The order books for the fastest production electric car you can buy are now open – prices start from S$485k without COE
The poster children for the electric car world right now might be top-tier hypercars like the Rimac C_Two and Lotus Evija thanks to their incredible two thousand horsepower outputs, but they’re not exactly something you could walk into a showroom tomorrow and buy.
The Porsche Taycan, on the other hand, is, because it’s a full series-production car instead of a limited-edition collector’s piece. It’s also just been officially launched in Singapore (virtually on Facebook, naturally) by Porsche agent Stuttgart Auto.
Should you have the requisite number of zeroes in your bank account, the entire Taycan lineup is available to choose from, with varying levels of range and performance: Taycan 4S (S$485,988), Taycan Turbo (S$623,988), and Taycan Turbo S (S$767,988). All prices are non inclusive of COE.
In addition, the Taycan 4S can be optioned with the Performance Battery Plus (S$26,536), increasing its battery capacity to match that of the two Turbo models, and bumping up its range and power in the process. This is how the Taycan range stacks up:
|Battery capacity||Max. power||Torque||0-100k/h||0-200km/h||Top Speed||Range|
|Taycan 4S (Perf. Battery Plus)||83.7kWh||571hp||650Nm||4.0sec||12.9s||250km/h||414km|
|Taycan Turbo S||83.7kWh||761hp||1,050Nm||2.8sec||9.8s||260km/h||405km|
According to Porsche e-Performance manager Sam Bontoft, who spoke during the Facebook launch, the prices are inclusive of a 5-year comprehensive warranty and maintenance package that covers even wear and tear items, and the battery pack is covered by an 8-year warranty. Buyers also have the option of extending the vehicle warranty to 10 years.
As a first attempt at making a zero emissions electric vehicle (EV), the Taycan is a pretty laudable effort. It’s the fastest EV you can buy right now, both in a straight line, as well as around a race track:
Inside the Taycan there are up to four large screens, including a curved 16.8-inch display for the driver’s instrument cluster, a portrait-oriented 8.4-inch screen in the centre console that doubles as a trackpad, and even an optional 10.9-inch in front of the passenger for them to fiddle with the infotainment without distracting the driver. In the back, cutouts in the battery pack mounted beneath the car give a little more footroom to rear passengers.

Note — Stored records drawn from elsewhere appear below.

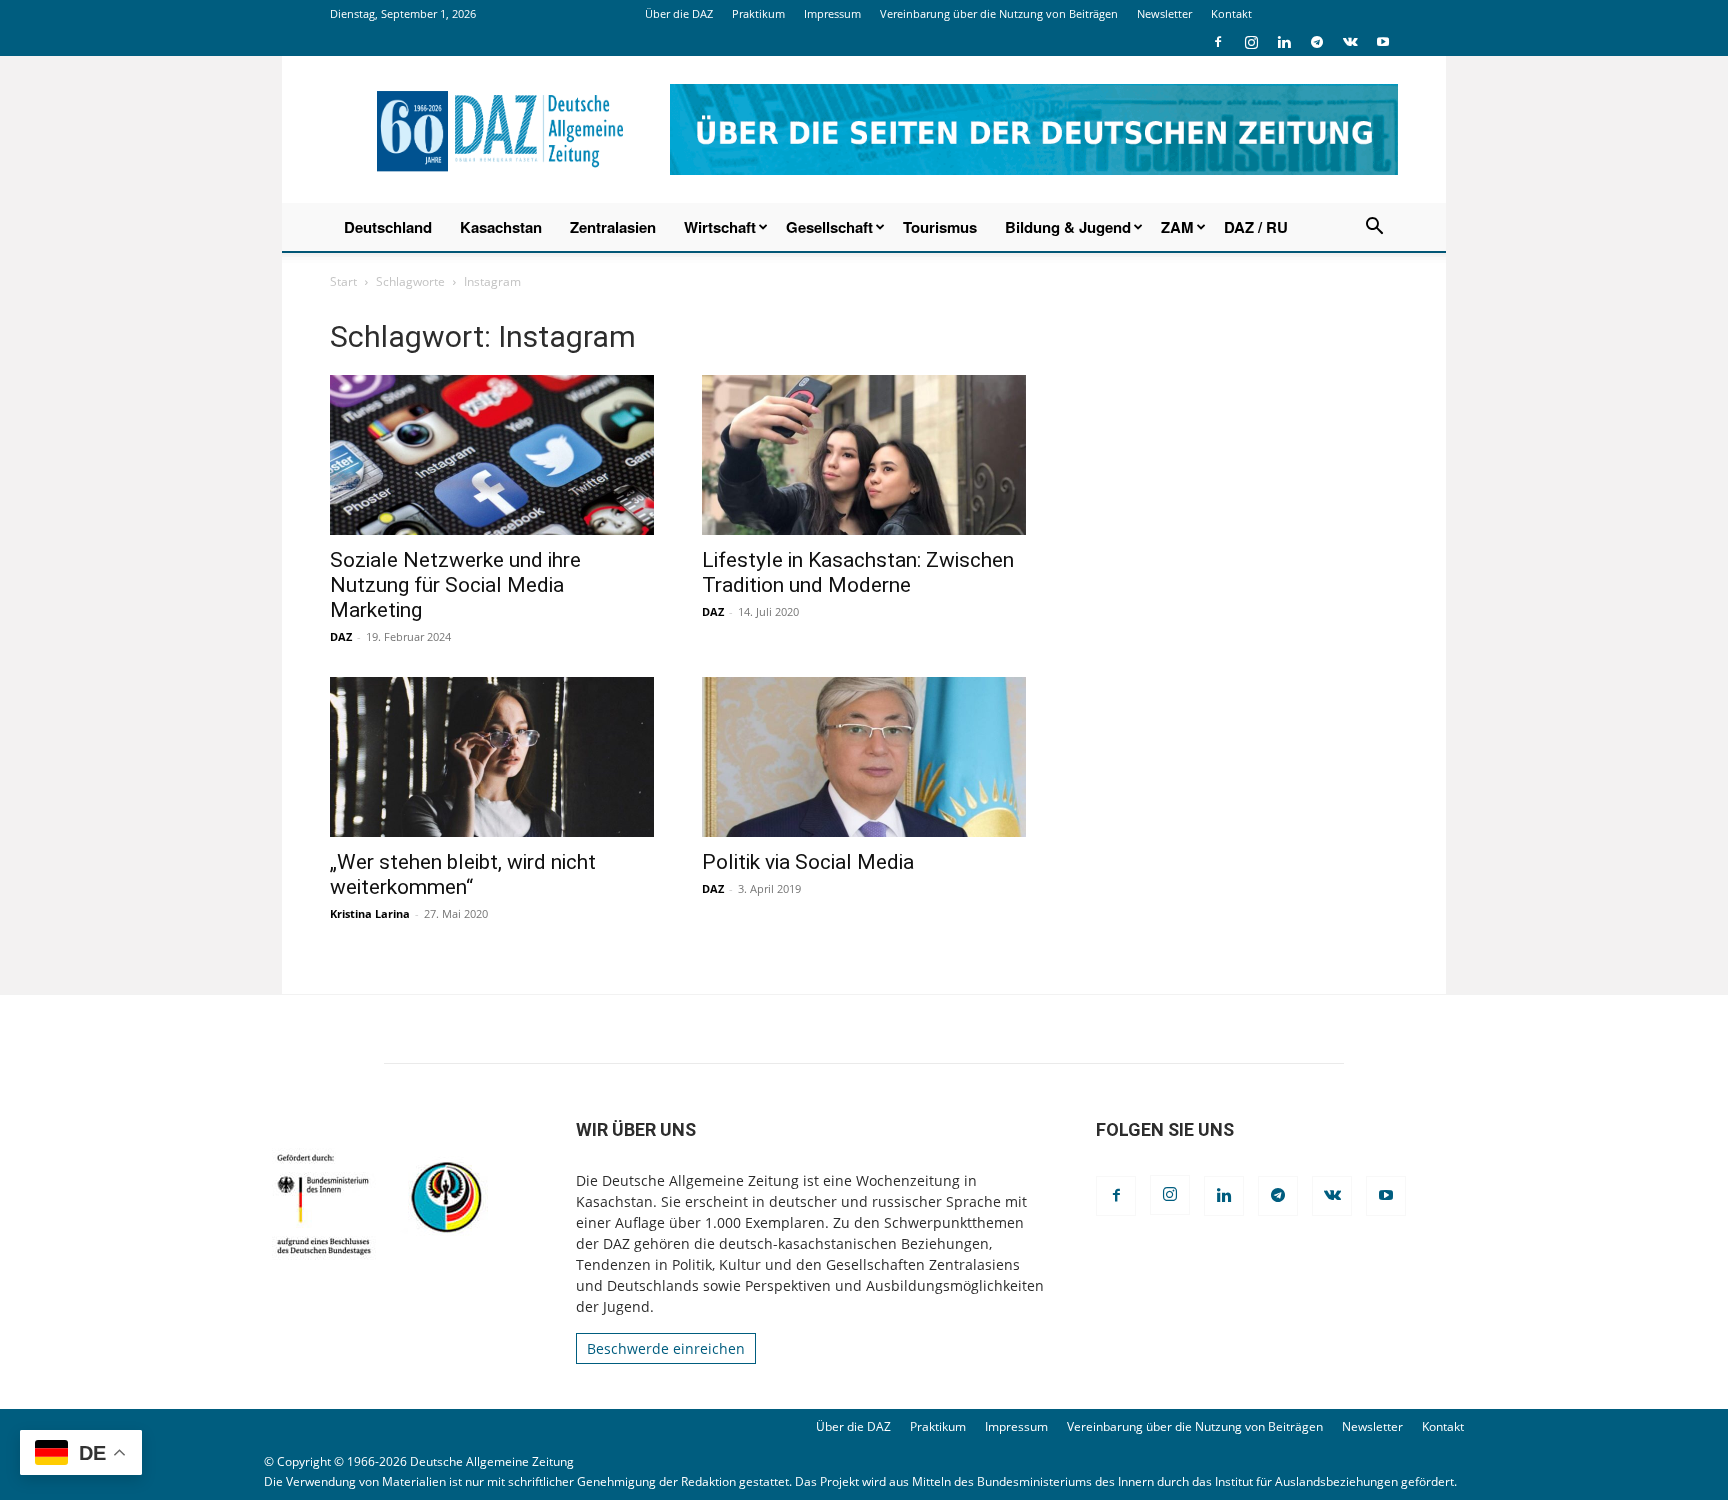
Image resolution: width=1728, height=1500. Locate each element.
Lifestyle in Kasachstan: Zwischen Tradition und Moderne (858, 572)
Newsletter (1164, 13)
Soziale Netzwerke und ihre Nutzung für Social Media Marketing (455, 585)
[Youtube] (1383, 42)
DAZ (341, 636)
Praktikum (758, 13)
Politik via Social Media (808, 862)
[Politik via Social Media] (864, 757)
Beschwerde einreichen (666, 1348)
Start (343, 281)
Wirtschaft (720, 227)
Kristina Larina (370, 913)
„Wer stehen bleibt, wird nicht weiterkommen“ (463, 874)
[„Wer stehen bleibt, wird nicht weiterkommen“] (492, 757)
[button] (1374, 228)
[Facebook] (1218, 42)
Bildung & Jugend (1068, 227)
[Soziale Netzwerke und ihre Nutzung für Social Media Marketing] (492, 455)
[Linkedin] (1284, 42)
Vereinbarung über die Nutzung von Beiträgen (999, 13)
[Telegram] (1317, 42)
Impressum (832, 13)
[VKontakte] (1350, 42)
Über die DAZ (679, 13)
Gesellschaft (829, 227)
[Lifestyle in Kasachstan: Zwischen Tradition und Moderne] (864, 455)
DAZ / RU (1256, 227)
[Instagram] (1251, 42)
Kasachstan (501, 227)
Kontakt (1231, 13)
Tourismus (940, 227)
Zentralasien (613, 227)
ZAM (1177, 227)
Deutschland (388, 227)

The Taycan stands out from other EVs in a couple of ways. The first is in its use of an 800V system voltage for the car instead of the 400V one more commonly employed, which helps cut down on the size and weight of the wiring and cabling throughout the car. It also makes for incredibly fast charging, as little as 23 minutes to get from 5 to 80 percent – if you can find a power outlet powerful enough (270kW to be exact, but that doesn’t exist in Singapore yet).

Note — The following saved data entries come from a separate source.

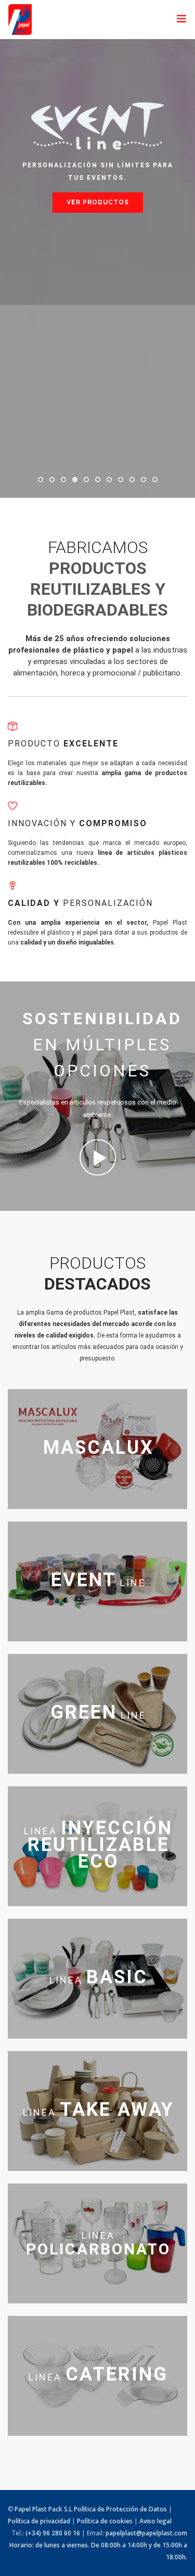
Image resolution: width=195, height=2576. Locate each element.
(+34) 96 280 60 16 (52, 2533)
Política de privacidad (39, 2521)
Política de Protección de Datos (120, 2509)
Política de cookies (105, 2521)
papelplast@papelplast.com (146, 2533)
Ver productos (98, 202)
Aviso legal (155, 2521)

Based on the 50kW chargers on the publicly available SP Group charging network, juicing up a Taycan to the same level would take 93 minutes. If even that is too long a time to wait, then AutoApp can help, with our on-demand EV charging service.
The other unique aspect of the Taycan lies in its drivetrain. Where other EVs have transmissions with just a single fixed gear, the Taycan has a 2-speed automatic gearbox mated to the rear axle. This allows for far more efficient cruising at high speeds, and contributes to the Turbo models’ high (for an EV) top speed of 260km/h.
There are still many unanswered questions and no small amount of skepticism regarding EV ownership, but with the Taycan at least, performance isn’t one of them.